Texto para leitura
----------------

A História de Melgaço enriqueceu imenso
com a publicação deste livro – das lacunas existentes muitas delas foram agora
colmatadas; outras aguardarão a sua vez. Não me custa acreditar que o autor,
com este seu exemplo, venha a criar apetência pela investigação a muitos
jovens. Mário penetrou fundo em várias disciplinas, geralmente reservadas a
especialistas: sociologia, linguística, história, heráldica, toponímia,
hidrografia, genealogia, etc.
Aldomar não foi um cientista
profissional porque as circunstâncias em que viveu não lho permitiram, mas foi,
isso sim, um amador no sentido nobre da palavra – amou aquilo que fez e o
resultado está agora à vista de todos. Algumas pessoas, querendo-o apoucar,
poderão eventualmente argumentar que ele não passou de um simples curioso e que
devido à sua prolongada doença essas coscuvilhices históricas ajudá-lo-iam a
passar o tempo. Se ouvirem dizer tal coisa, não acreditem: existem milhões de
pessoas doentes no planeta e que eu saiba a grande maioria não se dedica à
investigação, pelo contrário, deixam-se quase sempre levar pela doença, ficando
abatidas e incapazes de produzir seja o que for de útil ou de belo – o nosso
escritor foi uma exceção.

----------------

Registos de dados
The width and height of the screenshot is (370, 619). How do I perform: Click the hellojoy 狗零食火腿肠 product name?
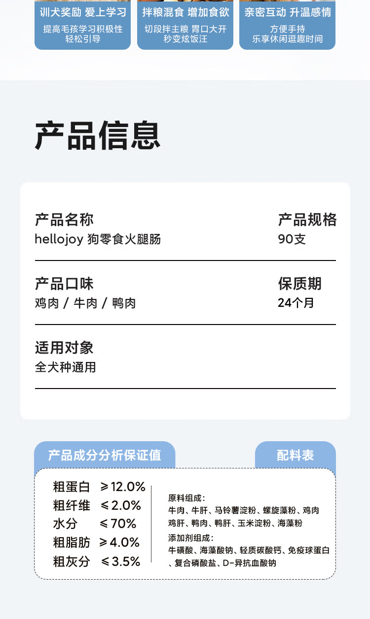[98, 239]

----------------

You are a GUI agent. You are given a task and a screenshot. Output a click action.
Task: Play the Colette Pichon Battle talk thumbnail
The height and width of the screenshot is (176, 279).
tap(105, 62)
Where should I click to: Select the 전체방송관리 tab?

----------------

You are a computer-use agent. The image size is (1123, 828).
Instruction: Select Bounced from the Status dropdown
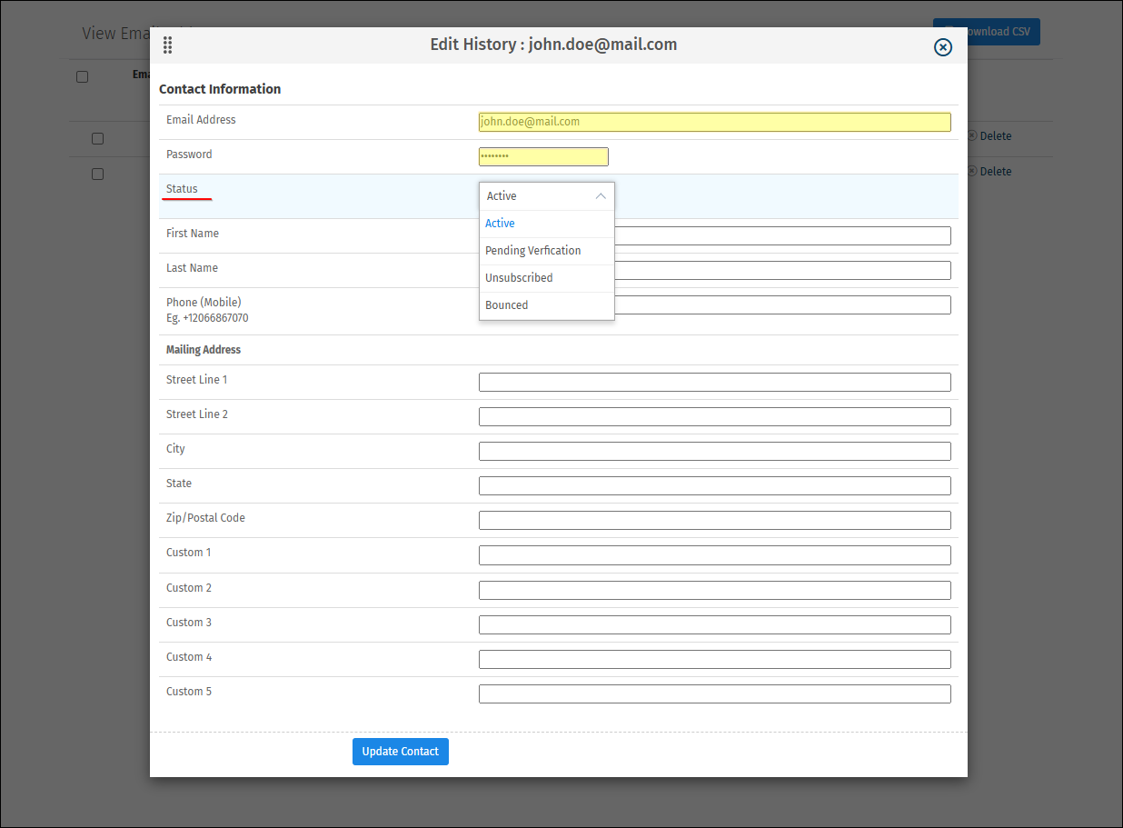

----------------

Objetivo do exercício
Escreve a continuação do texto sobre o livro da História de Melgaço, a começar logo a seguir à última frase.

Resultado da tarefa
O livro enferma, como os leitores hão-de
verificar, de alguns lapsos, algumas imprecisões, que oportunamente apontarei;
uns serão simples erros tipográficos, outros não. Se figuras proeminentes das
ciências e das artes os cometem, munidos como estão de equipamentos
sofisticadíssimos, e de pessoal às ordens para os auxiliarem em tudo de que
precisam, por que não o Mário que apenas se tinha a si próprio e com enormíssimas
carências?
A segunda parte, que começa na página 257,
insere os poetas, romancistas, investigadores, artistas (fotografia, arte sacra, pintura, teatro, música, etc.) que formam a plêiade melgacense, uns já desaparecidos,
outros vivos, agora todos irmanados numa publicação de grande qualidade. Outras
personalidades foram omitidas, não por desprezo ou outra qualquer razão
obscura, pois o padre Júlio tudo fez para não discriminar fosse quem fosse, mas
sim por se tratar de pessoas que de Melgaço apenas possuem uma ténue lembrança
e até uma delas (José Luís Pires Laranjeira, nascido no
hospital da Misericórdia em 1950, mestre em Línguas e Literaturas, professor na
Universidade de Coimbra, poeta, jornalista, contista) me disse, quando com ele conversei na Sociedade de Língua
Portuguesa, que a sua terra desde há muitos anos era Rio Tinto – de Melgaço já
pouco se lembrava!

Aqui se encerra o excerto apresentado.